HD Enclosure

I finally got the HD enclosure for my Backup drive. As you recall the old enclosure died, had to order a new one for my clone backup drive. These enlosures are ubiquitous. They are everywhere. And, they are not too expensive. Here is the install process which is typical for most models.

The Install

Most HD enclosures require you to attach the HD with screws on the side of the drive or the bottom, but a few of the them just have you mount the HD inside and then close it up. Here is the HD enclosure model I got from Tiger Direct:

As you can see it has an aluminum case (a must by my standards) and is USB 3.0. You really don’t need USB 3.0 for a backup drive, but it doesn’t hurt. Here it is unpackaged; the case, AC cord, USB cord and screws:

For this particular model all you had to do was slide out the small motherboard portion:

The SATA connector is that thing in gray. You place the HD in the enclosure and slide it up into the connectors until it is seated:

After the HD is seated you turn over the enclosure and put four screws into the bottom of the HD to hold it in place:

Once that is finished you slide the drive into the aluminum cover. After putting two screws in the end area to hold it all together you just connect the AC power supply, USB cable and then connect it to your Mac.

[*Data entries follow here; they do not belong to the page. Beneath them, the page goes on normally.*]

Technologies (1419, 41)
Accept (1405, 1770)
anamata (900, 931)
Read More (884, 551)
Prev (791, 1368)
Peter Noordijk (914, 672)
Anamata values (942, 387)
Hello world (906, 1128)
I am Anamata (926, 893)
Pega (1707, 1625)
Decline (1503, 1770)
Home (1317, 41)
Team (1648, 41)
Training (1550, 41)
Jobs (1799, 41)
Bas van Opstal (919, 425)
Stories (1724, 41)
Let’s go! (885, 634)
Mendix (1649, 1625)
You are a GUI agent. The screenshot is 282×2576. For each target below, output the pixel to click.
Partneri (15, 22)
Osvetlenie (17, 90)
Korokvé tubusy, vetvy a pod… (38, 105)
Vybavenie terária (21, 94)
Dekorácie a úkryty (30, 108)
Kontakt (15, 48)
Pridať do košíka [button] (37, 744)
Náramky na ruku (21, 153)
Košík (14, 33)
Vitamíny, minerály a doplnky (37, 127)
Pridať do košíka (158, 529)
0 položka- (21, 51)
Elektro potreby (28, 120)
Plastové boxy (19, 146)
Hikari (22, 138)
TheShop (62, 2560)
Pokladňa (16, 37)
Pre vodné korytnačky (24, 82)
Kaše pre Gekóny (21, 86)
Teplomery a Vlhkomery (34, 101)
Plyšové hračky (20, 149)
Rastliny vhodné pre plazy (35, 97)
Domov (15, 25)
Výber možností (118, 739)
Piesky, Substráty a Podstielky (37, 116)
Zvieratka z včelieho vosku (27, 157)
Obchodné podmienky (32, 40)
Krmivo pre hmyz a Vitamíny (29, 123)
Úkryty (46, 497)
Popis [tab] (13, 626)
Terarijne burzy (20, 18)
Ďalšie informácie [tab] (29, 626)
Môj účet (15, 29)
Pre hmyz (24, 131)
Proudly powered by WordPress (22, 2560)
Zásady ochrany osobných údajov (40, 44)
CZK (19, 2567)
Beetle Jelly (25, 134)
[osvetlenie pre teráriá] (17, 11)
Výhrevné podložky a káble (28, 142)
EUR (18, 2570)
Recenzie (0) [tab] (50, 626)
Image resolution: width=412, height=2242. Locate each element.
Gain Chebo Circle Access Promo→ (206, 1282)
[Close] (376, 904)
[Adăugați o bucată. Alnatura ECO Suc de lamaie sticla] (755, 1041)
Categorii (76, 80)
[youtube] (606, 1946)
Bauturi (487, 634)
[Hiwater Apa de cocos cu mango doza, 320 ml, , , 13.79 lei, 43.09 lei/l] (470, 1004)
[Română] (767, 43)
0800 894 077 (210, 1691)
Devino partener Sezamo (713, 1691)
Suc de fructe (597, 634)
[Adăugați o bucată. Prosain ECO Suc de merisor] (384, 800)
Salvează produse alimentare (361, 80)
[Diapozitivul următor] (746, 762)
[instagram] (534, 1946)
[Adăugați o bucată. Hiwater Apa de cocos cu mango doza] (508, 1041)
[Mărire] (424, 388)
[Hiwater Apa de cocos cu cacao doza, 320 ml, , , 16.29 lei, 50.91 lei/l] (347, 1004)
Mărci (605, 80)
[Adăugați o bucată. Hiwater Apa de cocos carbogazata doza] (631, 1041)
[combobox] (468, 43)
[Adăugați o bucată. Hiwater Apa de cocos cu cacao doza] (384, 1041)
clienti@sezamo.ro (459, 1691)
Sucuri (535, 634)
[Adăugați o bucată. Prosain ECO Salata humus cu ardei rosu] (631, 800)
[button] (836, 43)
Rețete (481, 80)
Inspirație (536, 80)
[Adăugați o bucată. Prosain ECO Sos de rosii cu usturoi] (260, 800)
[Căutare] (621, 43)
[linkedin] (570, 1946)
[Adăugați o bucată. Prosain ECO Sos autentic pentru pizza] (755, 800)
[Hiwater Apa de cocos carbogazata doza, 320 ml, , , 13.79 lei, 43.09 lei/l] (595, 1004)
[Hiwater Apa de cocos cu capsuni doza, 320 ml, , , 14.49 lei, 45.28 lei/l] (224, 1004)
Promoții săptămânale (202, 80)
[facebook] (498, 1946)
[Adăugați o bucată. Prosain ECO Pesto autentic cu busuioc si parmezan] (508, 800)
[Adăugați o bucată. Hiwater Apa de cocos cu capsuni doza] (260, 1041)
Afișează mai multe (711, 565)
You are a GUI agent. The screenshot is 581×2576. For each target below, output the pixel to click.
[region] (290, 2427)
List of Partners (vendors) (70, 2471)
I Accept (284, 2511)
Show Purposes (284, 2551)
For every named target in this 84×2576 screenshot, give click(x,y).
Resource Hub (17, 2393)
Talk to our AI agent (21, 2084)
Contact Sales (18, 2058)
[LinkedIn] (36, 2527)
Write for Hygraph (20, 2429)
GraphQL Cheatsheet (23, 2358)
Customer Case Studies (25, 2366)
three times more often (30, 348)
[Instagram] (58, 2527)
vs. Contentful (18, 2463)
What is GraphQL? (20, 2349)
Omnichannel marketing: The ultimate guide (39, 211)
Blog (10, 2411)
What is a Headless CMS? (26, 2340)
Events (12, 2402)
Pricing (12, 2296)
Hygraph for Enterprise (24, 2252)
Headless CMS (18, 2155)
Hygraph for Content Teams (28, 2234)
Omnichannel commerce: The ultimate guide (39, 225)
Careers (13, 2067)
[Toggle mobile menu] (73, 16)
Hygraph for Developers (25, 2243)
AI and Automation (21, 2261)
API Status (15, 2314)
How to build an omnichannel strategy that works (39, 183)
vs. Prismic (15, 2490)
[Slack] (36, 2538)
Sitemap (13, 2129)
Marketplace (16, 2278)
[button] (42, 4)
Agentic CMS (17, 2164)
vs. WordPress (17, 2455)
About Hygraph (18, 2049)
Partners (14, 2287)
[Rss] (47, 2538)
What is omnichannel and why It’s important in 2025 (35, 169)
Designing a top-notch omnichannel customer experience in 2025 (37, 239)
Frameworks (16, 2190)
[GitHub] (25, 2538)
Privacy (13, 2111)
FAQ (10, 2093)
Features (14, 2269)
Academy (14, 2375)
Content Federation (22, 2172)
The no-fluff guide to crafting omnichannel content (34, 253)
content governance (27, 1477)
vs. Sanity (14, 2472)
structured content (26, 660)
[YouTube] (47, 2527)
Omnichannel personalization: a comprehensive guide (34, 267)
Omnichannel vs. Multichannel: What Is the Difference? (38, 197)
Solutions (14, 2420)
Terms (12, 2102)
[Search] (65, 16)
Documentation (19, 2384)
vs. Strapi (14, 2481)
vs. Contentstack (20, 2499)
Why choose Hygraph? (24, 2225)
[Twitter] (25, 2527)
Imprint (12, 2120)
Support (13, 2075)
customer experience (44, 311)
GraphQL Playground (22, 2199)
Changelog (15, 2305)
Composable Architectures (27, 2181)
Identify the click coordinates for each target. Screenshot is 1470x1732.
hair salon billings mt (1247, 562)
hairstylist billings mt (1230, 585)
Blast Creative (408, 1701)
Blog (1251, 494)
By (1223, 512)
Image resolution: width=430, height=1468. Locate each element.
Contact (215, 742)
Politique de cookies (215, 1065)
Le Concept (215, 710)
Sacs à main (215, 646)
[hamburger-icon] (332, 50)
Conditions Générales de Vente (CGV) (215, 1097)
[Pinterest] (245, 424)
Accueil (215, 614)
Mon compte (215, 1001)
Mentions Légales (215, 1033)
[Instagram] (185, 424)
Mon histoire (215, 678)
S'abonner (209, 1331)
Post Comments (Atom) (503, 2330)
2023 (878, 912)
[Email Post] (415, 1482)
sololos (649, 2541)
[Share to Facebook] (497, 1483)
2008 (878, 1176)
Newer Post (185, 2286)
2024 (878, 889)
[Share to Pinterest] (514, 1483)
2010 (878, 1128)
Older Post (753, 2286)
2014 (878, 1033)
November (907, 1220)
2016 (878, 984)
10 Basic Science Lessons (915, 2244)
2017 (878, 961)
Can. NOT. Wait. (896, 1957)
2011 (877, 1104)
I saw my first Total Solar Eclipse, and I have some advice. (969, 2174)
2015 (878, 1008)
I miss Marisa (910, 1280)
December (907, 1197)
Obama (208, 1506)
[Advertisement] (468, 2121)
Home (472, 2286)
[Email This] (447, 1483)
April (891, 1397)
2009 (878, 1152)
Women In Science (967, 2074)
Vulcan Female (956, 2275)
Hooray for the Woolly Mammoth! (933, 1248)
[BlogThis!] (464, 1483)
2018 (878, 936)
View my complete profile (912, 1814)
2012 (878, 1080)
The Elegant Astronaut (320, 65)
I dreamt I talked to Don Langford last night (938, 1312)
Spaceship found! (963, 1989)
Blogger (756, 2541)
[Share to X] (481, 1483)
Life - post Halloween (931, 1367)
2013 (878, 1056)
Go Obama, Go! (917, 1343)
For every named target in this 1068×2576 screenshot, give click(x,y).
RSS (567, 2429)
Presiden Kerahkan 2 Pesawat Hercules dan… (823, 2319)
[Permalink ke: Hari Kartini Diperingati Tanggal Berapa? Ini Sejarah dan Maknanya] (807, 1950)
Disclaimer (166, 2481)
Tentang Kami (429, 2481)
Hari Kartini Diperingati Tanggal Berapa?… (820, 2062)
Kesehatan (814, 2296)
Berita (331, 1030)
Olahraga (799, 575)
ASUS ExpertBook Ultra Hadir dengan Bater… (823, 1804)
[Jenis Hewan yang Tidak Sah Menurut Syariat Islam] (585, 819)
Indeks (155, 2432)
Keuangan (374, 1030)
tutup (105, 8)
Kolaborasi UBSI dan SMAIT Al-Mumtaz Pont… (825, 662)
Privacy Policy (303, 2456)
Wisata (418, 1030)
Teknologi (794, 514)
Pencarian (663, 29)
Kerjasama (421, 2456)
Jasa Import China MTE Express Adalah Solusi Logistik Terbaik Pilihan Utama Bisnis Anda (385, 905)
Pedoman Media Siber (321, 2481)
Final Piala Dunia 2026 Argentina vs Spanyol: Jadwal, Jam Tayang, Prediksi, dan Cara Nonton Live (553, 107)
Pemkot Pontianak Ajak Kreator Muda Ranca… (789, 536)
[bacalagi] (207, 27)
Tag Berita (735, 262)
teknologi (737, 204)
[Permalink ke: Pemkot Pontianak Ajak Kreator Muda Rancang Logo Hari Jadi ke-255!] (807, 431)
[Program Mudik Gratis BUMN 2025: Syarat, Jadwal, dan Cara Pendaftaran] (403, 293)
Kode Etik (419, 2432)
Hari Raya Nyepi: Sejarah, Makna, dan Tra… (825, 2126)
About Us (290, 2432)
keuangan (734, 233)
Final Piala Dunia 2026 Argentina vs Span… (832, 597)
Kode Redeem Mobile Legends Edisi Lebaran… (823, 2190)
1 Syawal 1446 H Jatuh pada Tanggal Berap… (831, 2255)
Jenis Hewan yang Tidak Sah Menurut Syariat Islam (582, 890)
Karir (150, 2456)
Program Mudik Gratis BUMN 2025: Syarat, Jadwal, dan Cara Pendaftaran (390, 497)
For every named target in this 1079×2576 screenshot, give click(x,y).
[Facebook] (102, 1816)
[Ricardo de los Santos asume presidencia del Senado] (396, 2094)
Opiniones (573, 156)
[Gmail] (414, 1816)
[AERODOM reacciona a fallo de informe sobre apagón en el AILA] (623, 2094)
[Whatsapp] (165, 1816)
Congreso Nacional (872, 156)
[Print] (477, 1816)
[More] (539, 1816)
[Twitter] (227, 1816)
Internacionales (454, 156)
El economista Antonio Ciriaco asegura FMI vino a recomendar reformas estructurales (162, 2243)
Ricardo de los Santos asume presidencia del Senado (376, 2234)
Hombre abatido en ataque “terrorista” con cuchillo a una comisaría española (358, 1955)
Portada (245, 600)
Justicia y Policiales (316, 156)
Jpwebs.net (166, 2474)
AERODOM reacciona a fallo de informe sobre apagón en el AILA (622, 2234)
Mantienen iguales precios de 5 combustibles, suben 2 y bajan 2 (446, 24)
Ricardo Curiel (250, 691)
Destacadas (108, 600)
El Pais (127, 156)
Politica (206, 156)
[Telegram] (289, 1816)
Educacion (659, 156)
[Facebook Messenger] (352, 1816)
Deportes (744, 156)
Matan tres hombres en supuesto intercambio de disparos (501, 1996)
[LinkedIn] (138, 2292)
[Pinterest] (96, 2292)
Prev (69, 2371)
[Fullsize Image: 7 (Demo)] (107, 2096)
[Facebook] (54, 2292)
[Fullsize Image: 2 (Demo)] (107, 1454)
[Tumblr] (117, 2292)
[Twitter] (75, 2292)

Mine works like a charm, no problems at all. You can get HD enclosures all over the place from Amazon to TigerDirect to Newegg, etc. I pretty much have stopped buying any electronic items from Amazon. The reason is they use the US Postal Service for many of their shipments and our postal service at our house is terrible. I have been missing many packages over the last few years. So, I have decided to buy electronic stuff, from vendors that use shippers like UPS or Fedex.

Conclusion

Putting a bare drive in a HD enclosure is pretty easy. I really like this way of doing things because if either the enclosure or HD quits you don’t have to replace both, just the piece that dies.